== Instructions to follow ==
Each record below should be returned word for word, with no pictures included.

== Data in this exercise ==
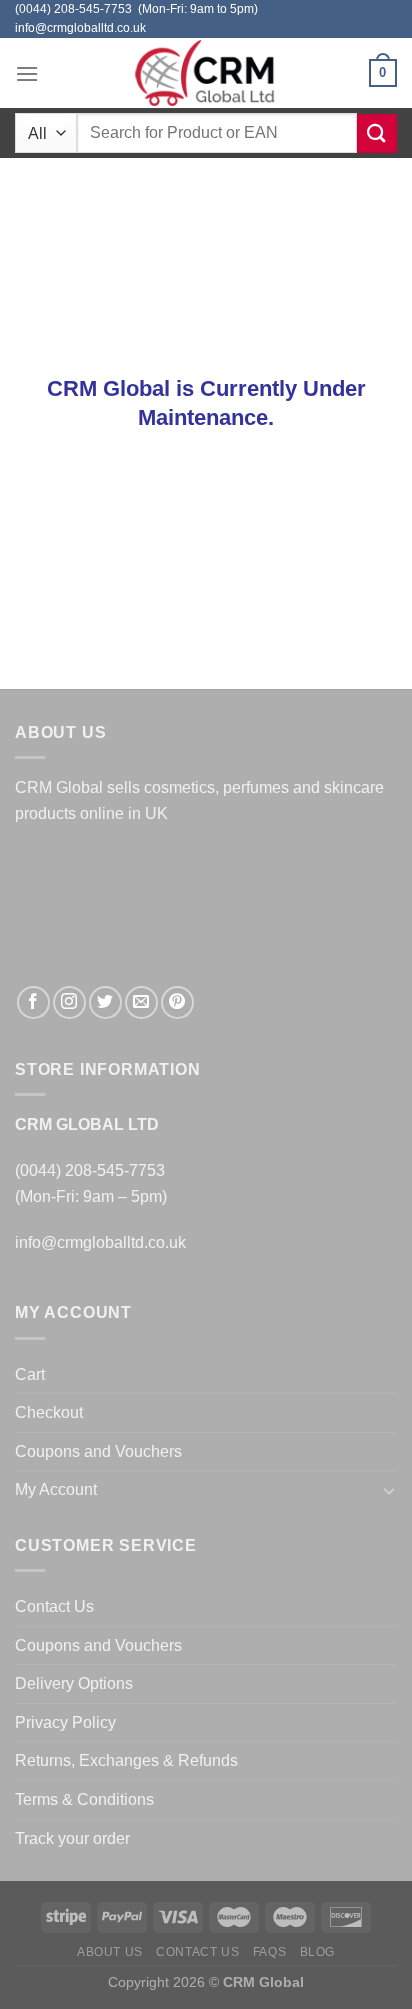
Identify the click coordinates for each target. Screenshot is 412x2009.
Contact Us (54, 1606)
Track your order (72, 1838)
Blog (317, 1952)
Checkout (49, 1412)
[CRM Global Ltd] (206, 73)
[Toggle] (389, 1490)
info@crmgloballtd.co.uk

== The answer ==
Identify the click coordinates for each target. Screenshot is 412x2009.
Contact Us (54, 1606)
Track your order (72, 1838)
Blog (317, 1952)
Checkout (49, 1412)
[CRM Global Ltd] (206, 73)
[Toggle] (389, 1490)
info@crmgloballtd.co.uk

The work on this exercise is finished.